SHORT TASK - Replace every "Image resolution" in the material with "Screen resolution", then give the material back with nothing else changed.

-----

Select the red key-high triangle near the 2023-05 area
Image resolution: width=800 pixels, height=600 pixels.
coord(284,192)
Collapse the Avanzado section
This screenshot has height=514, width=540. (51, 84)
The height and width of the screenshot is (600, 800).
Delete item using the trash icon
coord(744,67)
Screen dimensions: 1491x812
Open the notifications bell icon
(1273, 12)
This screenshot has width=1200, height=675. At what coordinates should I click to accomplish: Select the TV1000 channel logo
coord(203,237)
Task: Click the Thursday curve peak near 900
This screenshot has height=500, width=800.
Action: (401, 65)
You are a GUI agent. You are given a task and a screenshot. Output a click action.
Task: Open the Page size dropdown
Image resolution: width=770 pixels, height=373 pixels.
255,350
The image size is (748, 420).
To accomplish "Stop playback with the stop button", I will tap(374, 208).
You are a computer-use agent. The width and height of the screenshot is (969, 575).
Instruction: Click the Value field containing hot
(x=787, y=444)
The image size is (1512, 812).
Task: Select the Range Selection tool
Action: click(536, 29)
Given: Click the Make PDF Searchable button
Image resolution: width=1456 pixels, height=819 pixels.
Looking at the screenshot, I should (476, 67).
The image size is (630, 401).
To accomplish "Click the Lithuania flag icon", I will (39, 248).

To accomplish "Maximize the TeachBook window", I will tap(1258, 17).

-----

TASK RESPONSE -
Select the red key-high triangle near the 2023-05 area
Screen resolution: width=800 pixels, height=600 pixels.
coord(284,192)
Collapse the Avanzado section
This screenshot has height=514, width=540. (51, 84)
The height and width of the screenshot is (600, 800).
Delete item using the trash icon
coord(744,67)
Screen dimensions: 1491x812
Open the notifications bell icon
(1273, 12)
This screenshot has width=1200, height=675. At what coordinates should I click to accomplish: Select the TV1000 channel logo
coord(203,237)
Task: Click the Thursday curve peak near 900
This screenshot has height=500, width=800.
Action: (401, 65)
You are a GUI agent. You are given a task and a screenshot. Output a click action.
Task: Open the Page size dropdown
Screen resolution: width=770 pixels, height=373 pixels.
255,350
The image size is (748, 420).
To accomplish "Stop playback with the stop button", I will tap(374, 208).
You are a computer-use agent. The width and height of the screenshot is (969, 575).
Instruction: Click the Value field containing hot
(x=787, y=444)
The image size is (1512, 812).
Task: Select the Range Selection tool
Action: click(536, 29)
Given: Click the Make PDF Searchable button
Screen resolution: width=1456 pixels, height=819 pixels.
Looking at the screenshot, I should (476, 67).
The image size is (630, 401).
To accomplish "Click the Lithuania flag icon", I will (39, 248).

To accomplish "Maximize the TeachBook window", I will tap(1258, 17).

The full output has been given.